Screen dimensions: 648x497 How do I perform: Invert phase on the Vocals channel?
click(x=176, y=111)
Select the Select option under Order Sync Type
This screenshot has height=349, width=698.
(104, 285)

**WORK ORDER:**
Keeping each word as given, write out the material above.

**ANSWER:**
Screen dimensions: 648x497 How do I perform: Invert phase on the Vocals channel?
click(x=176, y=111)
Select the Select option under Order Sync Type
This screenshot has height=349, width=698.
(104, 285)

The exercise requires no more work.